BUT DE LA TÂCHE> Recopiez toutes les lignes ci-dessous sans y changer quoi que ce soit.

########

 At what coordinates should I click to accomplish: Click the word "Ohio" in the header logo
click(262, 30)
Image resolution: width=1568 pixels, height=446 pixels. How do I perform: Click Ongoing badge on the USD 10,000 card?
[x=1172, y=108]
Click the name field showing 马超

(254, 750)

########

RÉSULTAT ATTENDU>
 At what coordinates should I click to accomplish: Click the word "Ohio" in the header logo
click(262, 30)
Image resolution: width=1568 pixels, height=446 pixels. How do I perform: Click Ongoing badge on the USD 10,000 card?
[x=1172, y=108]
Click the name field showing 马超

(254, 750)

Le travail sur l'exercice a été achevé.